DO THIS:
Put every non-blank line of the data below into a Markdown table with the columns Row and Line, numbering the rows in order. Leave out the pictures.

AVAILABLE DATA:

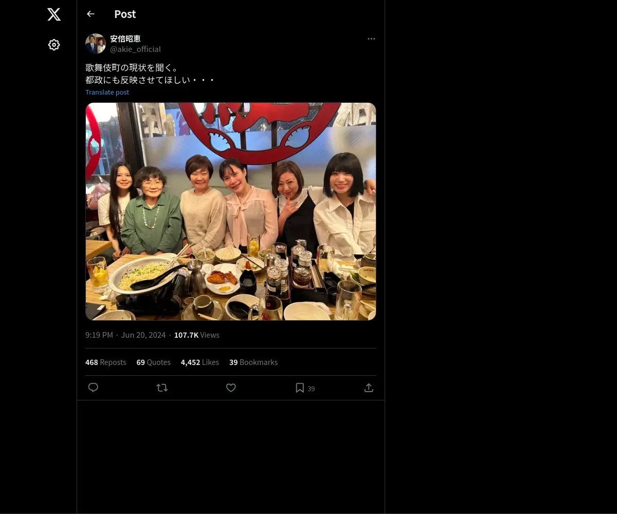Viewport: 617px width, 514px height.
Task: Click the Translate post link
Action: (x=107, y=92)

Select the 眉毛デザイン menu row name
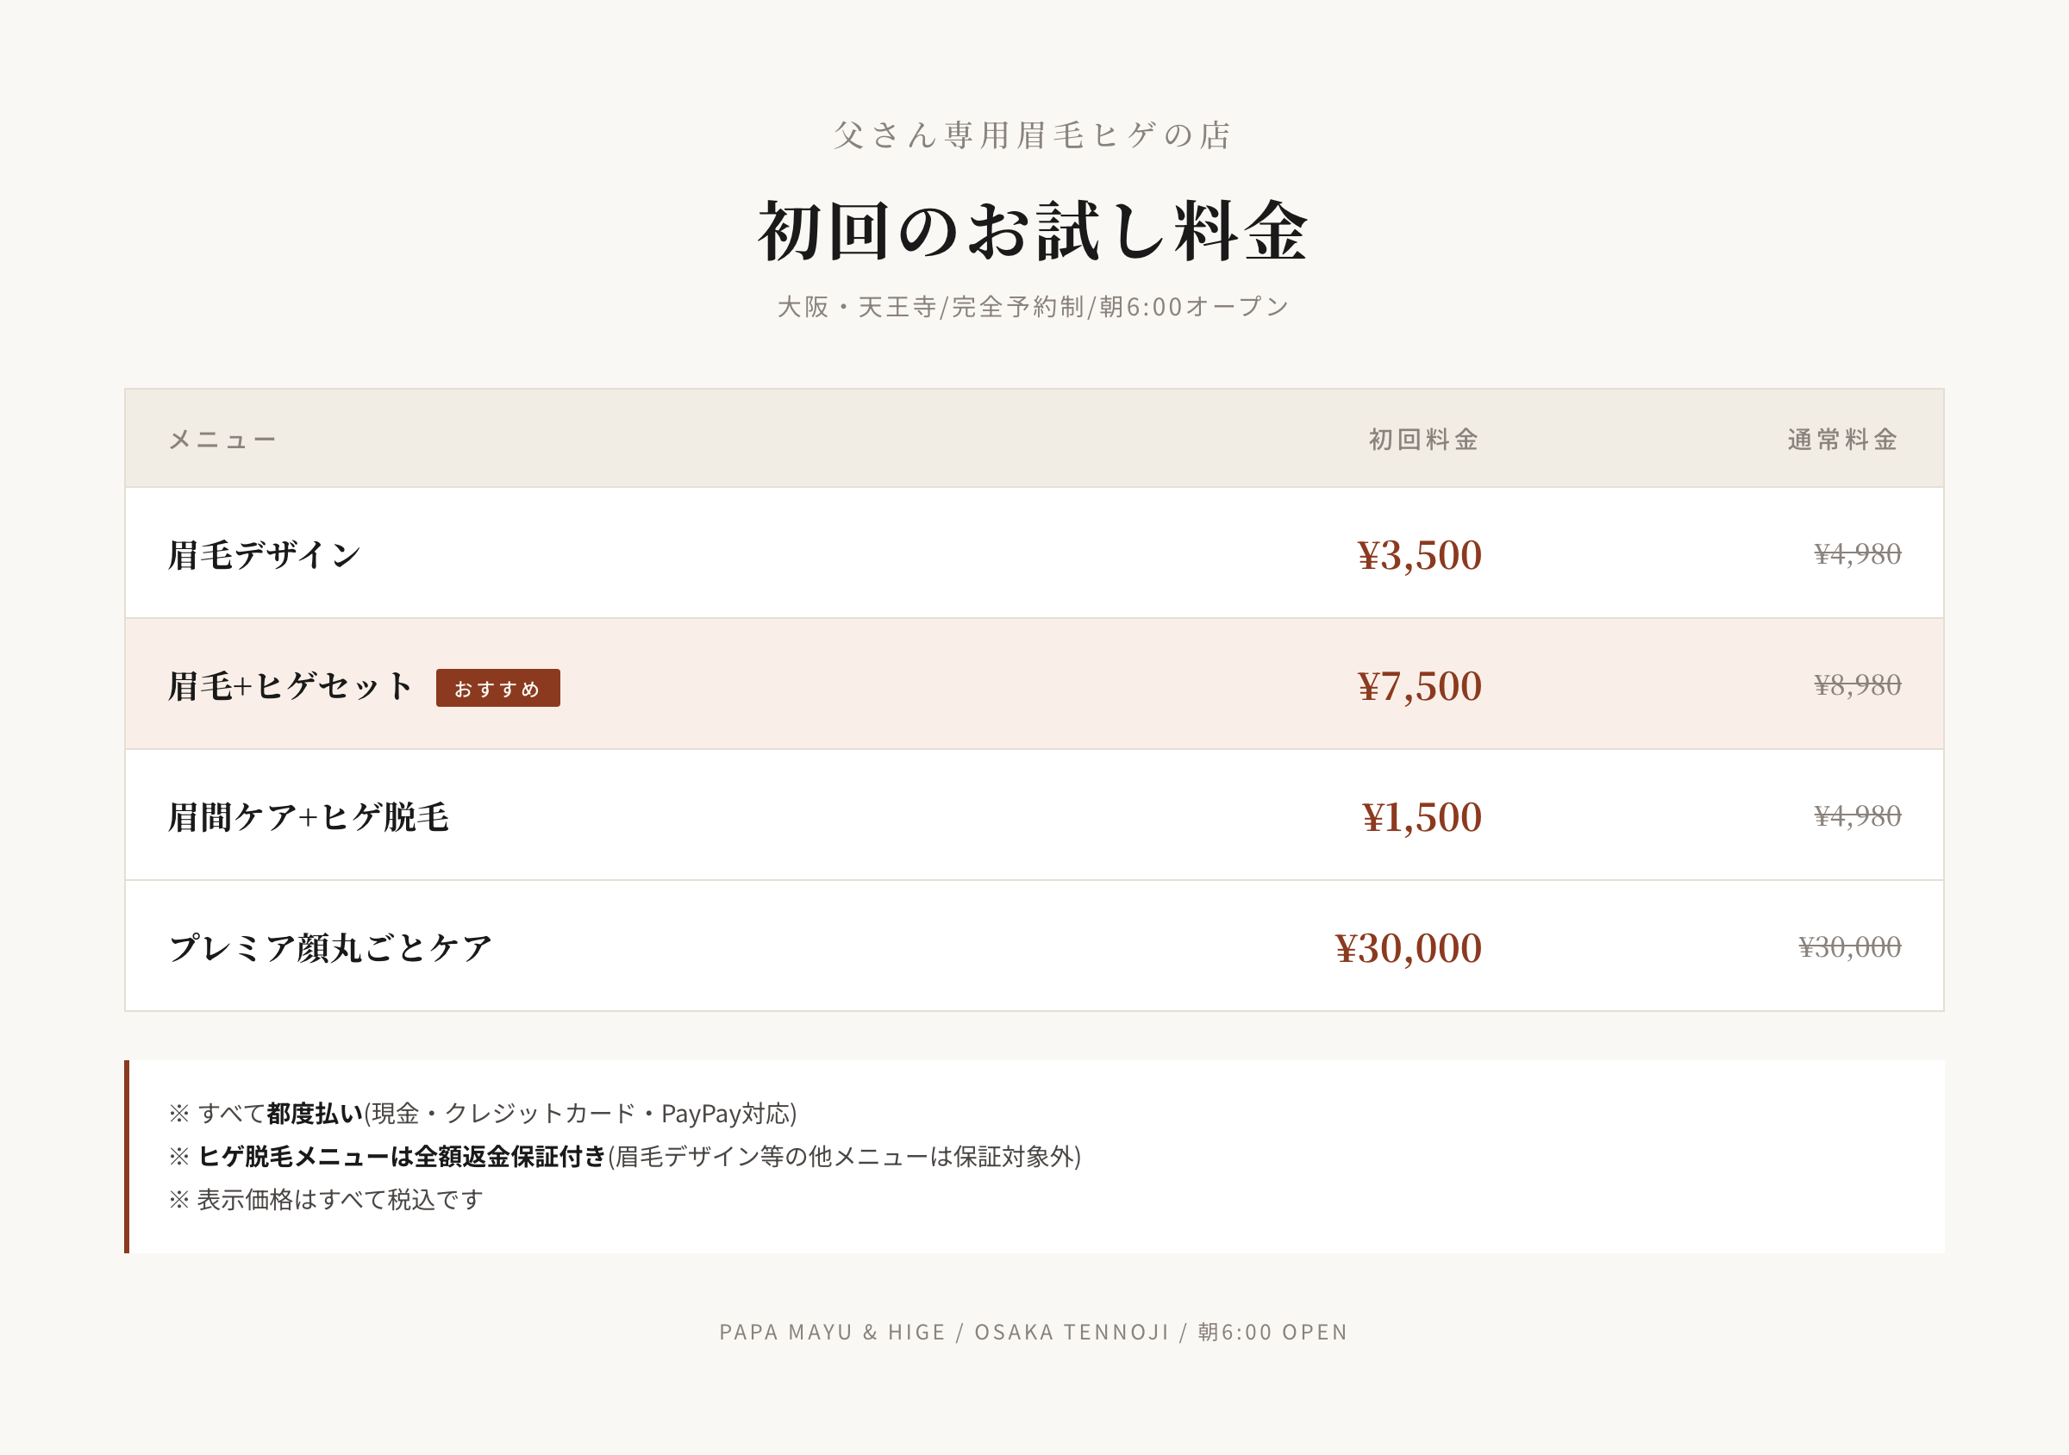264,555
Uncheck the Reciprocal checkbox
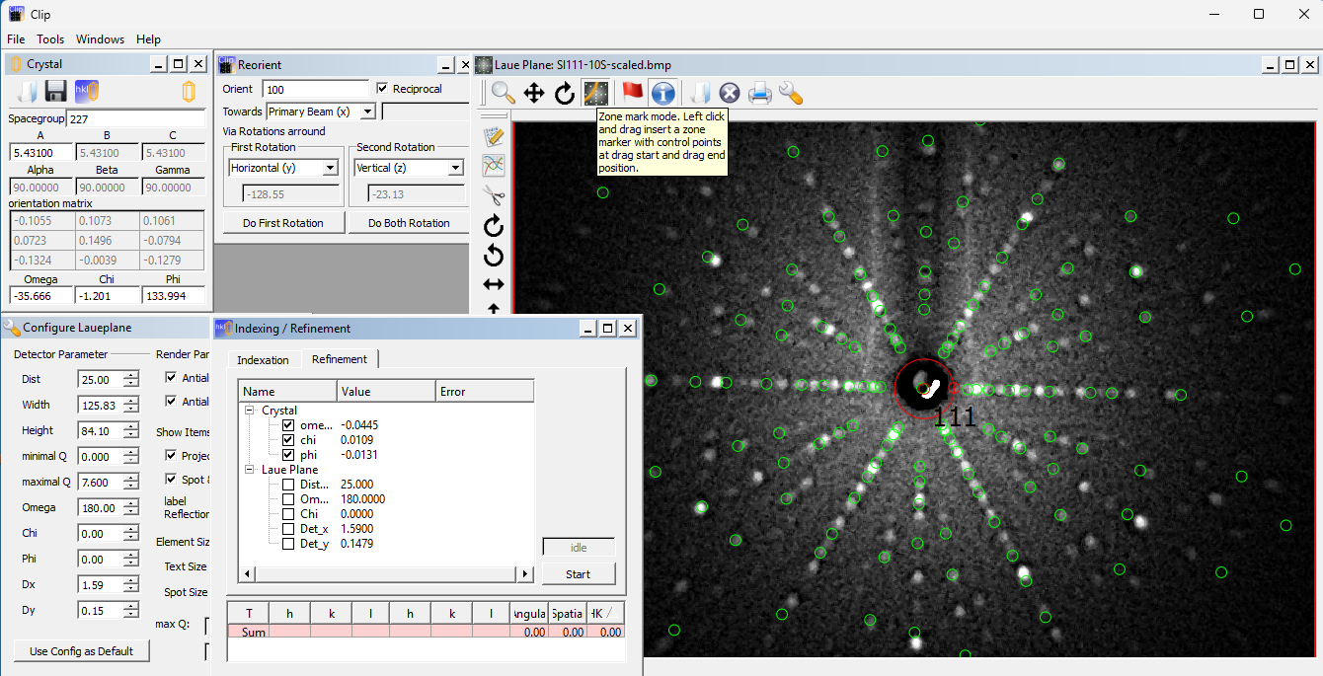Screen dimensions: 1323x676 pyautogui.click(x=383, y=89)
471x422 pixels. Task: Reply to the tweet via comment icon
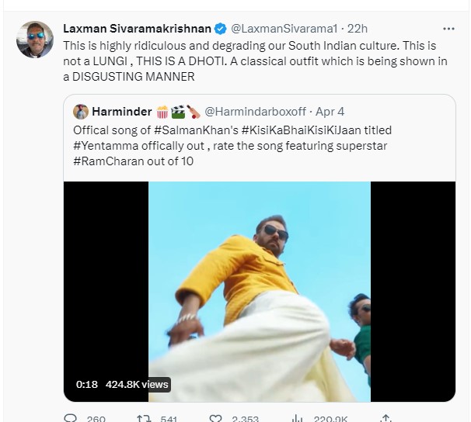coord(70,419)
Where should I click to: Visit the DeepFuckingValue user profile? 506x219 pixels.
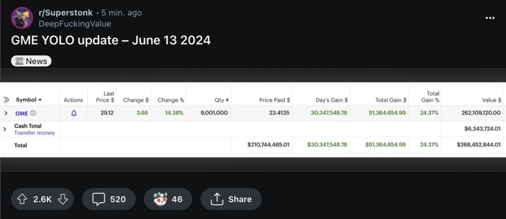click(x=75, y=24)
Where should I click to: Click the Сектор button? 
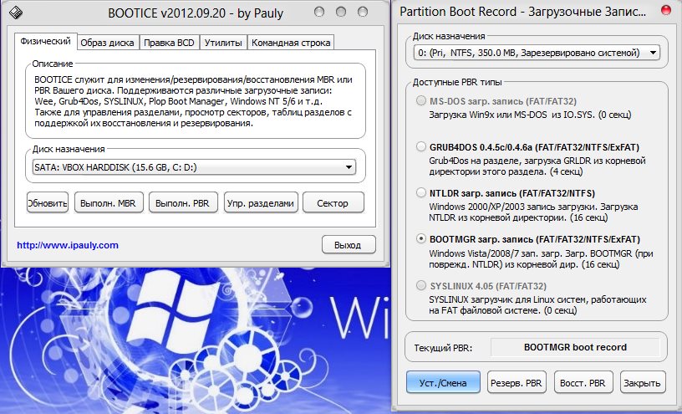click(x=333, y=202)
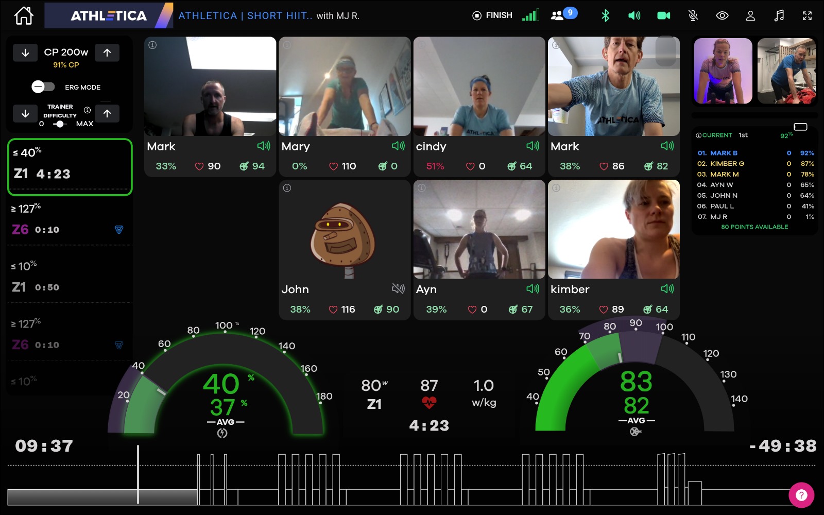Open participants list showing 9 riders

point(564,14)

ANSWER BELOW:
| Row | Line |
|---|---|
| 1 | Viewport: 617px width, 514px height. |
| 2 | Task: Click the Translate post link |
| 3 | Action: (x=107, y=92) |
| 4 | Select the 眉毛デザイン menu row name |
| 5 | 264,555 |
| 6 | Uncheck the Reciprocal checkbox |
| 7 | Screen dimensions: 1323x676 pyautogui.click(x=383, y=89) |
| 8 | 471x422 pixels. Task: Reply to the tweet via comment icon |
| 9 | coord(70,419) |
| 10 | Where should I click to: Visit the DeepFuckingValue user profile? 506x219 pixels. |
| 11 | click(x=75, y=24) |
| 12 | Where should I click to: Click the Сектор button?  |
| 13 | click(x=333, y=202) |
| 14 | Open participants list showing 9 riders |
| 15 | point(564,14) |